But as I paced about the Green, I noticed something. To adopt activist parlance: this wasn't really a crowds of verticals--that is, the sort of people whose idea of political action is to march around with signs under the control of one or another top-down protest movement. They were mostly pretty obviously horizontals: people more sympathetic with anarchist principles of organization, non-hierarchical forms of direct democracy, and direct action. I quickly spotted at least one Wobbly, a young Korean activist I remembered from some Food Not Bomb event, some college students wearing Zapatista paraphernalia, a Spanish couple who'd been involved with the indignados in Madrid... I found my Greek friends, an American I knew from street battles in Quebec during the Summit of the Americas in 2001, now turned labor organizer in Manhattan, a Japanese activist intellectual I'd known for years... My Greek friend looked at me and I looked at her and we both instantly realized the other was thinking the same thing: "Why are we so complacent? Why is it that every time we see something like this happening, we just mutter things and go home?" - though I think the way we put it was more like, "You know something? Fuck this shit. They advertised a general assembly. Let's hold one."

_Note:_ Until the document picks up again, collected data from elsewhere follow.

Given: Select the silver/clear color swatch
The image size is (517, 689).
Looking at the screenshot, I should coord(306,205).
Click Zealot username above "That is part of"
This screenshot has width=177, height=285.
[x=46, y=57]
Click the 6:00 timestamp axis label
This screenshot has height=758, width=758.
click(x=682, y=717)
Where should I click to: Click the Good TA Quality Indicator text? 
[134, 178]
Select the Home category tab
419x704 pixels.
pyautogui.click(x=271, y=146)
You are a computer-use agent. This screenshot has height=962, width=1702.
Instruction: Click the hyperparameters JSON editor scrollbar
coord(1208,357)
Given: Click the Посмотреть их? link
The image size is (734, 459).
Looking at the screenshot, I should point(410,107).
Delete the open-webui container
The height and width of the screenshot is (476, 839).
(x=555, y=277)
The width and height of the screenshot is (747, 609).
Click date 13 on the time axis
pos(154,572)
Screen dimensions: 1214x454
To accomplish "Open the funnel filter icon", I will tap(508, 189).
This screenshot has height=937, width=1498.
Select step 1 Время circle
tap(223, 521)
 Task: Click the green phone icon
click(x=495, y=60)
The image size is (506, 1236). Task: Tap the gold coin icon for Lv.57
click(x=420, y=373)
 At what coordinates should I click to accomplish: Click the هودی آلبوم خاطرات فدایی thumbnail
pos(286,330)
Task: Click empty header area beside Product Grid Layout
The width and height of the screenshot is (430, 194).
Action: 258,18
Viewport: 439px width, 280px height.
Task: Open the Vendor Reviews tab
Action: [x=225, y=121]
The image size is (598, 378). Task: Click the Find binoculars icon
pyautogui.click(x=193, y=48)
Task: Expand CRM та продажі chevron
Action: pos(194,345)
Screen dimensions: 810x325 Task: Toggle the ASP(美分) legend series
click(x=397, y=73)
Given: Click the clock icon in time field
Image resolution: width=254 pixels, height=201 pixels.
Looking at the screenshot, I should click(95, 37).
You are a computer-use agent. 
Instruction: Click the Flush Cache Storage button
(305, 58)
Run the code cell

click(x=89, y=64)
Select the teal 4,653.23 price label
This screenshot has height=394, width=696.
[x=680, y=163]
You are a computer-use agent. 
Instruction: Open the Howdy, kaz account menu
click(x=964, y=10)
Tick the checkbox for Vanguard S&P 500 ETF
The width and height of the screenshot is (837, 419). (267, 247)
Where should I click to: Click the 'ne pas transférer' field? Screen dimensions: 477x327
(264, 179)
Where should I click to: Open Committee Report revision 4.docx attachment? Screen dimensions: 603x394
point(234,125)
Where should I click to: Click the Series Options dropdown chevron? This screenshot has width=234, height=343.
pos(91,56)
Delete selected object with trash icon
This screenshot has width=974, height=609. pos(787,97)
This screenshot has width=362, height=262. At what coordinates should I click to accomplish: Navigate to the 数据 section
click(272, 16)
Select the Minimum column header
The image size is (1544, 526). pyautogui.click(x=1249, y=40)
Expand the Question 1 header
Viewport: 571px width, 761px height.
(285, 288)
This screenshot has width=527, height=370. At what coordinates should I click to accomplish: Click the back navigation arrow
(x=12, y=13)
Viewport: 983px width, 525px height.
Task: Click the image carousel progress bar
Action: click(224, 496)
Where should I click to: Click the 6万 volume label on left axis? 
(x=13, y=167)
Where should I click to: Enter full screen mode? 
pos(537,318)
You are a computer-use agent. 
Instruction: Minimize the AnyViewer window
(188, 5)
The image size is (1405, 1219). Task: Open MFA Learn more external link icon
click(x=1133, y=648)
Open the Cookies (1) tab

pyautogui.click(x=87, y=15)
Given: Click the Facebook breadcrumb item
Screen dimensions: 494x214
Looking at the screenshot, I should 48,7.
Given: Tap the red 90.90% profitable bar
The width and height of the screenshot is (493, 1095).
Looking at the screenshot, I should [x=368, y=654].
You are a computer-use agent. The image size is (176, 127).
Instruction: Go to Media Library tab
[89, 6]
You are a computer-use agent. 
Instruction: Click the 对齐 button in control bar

So we gathered up a few obvious horizontals and formed a circle, and tried to get everyone else to join us. Almost immediately people appeared from the main rally to disrupt it, calling us back with promises that a real democratic forum would soon break out on the podium. We complied. It didn't happen. My Greek friend made an impassioned speech and was effectively shooed off the stage. There were insults and vituperations. After about an hour of drama, we formed the circle again, and this time, almost everyone abandoned the rally and come over to our side. We created a decision-making process (we would operate by modified consensus) broke out into working groups (outreach, action, facilitation) and then reassembled to allow each group to report its collective decisions, and set up times for new meetings of both the smaller and larger groups. It was difficult to figure out what to do since we only had six weeks, not nearly enough time to plan a major action, let alone bus in the thousands of people that would be required to actually shut down Wall Street--and anyway we couldn't shut down Wall Street on the appointed day, since September 17, the day Adbusters had been advertising, was a Saturday. We also had no money of any kind.



"It is not necessary to have hope in order to persevere."
by ARGeezer (ARGeezer a in a circle eurotrib daught com) on Wed Oct 19th, 2011 at 12:15:23 PM EST
Verticals = Right-Wing Authoritarians?
Horizontals = Low RWA?

Economics is politics by other means
by Migeru (migeru at eurotrib dot com) on Wed Oct 19th, 2011 at 12:32:40 PM EST
[ Parent ]
More like the Verticals are RWAs with the leaders being Social Dominates and the Horizontals are Left Wing Libertarians.

She believed in nothing; only her skepticism kept her from being an atheist. -- Jean-Paul Sartre
by ATinNM on Wed Oct 19th, 2011 at 01:09:44 PM EST
[ Parent ]
Graeber:
My first take on the question came when The Guardian asked me to write an oped on Occupy Wall Street a few days later. At the time I was inspired mainly by what Marisa Holmes, another brilliant organizer of the original occupation, had discovered in her work as a video documentarian, doing one-on-one interviews of fellow campers during the first two nights at Zucotti Square. Over and over she heard the same story: "I did everything I was supposed to! I worked hard, studied hard, got into college. Now I'm unemployed, with no prospects, and $50 to $80,000.00 in debt." These were kids who played by the rules, and were rewarded by a future of constant harassment, of being told they were worthless deadbeats by agents of those very financial institutions who--after having spectacularly failed to play by the rules, and crashing the world economy as a result, were saved and coddled by the government in all the ways that ordinary Americans such as themselves, equally spectacularly, were not.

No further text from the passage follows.